The reported clots are rare in their severity and because they may require different treatment from other kinds of blood clots. Federal officials said symptoms include severe headache, abdominal pain, leg pain or shortness of breath within three weeks of being vaccinated. The pause in reviewing the Johnson & Johnson vaccine is in part to “ensure that the health care provider community is aware of the potential for these adverse events and can plan for proper recognition and management due to the unique treatment required with this type of blood clot,” the CDC said.

Peter Marks, a top vaccine official at the FDA, said there was no clear link between hormonal birth control and the six Johnson & Johnson blood clot cases, noting that the normal rate of brain blood clots in the general population was 2 to 14 per million people a year.

For now, Hill encourages women to think about any potential risk of the vaccine “holistically.”

While the blood clots themselves are more severe, the likelihood of getting one remains far lower than what has been “deemed to be acceptable” for other frequently used and prescribed medications, including hormonal birth control, she said.

The bottom line, she says, is that no matter the treatment, women deserve to have more information and attention on what their health risks are at difference phases of their lives. Part of the problem is that a substantial amount of medical research still treats women as though they’re “small men,” said Hill, noting that women’s bodies can go through “major physiological changes in response to our [menstrual] cycles alone.”

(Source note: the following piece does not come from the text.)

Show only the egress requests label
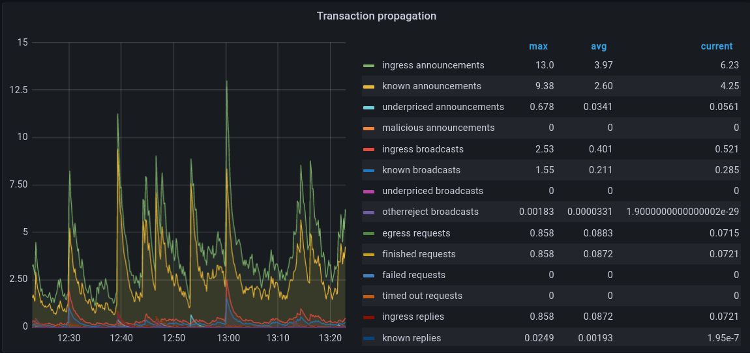 tap(416, 233)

She pointed to other side effects that women have experienced after the vaccine, including worsening or irregular periods. And, as the Johns Hopkins School of Medicine notes, getting a coronavirus vaccine has also led to “false positives” on mammograms because of the way vaccinations can temporarily enlarge lymph nodes.

“It’s complicated because our bodies change a lot,” Hill said. “But that doesn’t mean that it’s not necessary to study them.”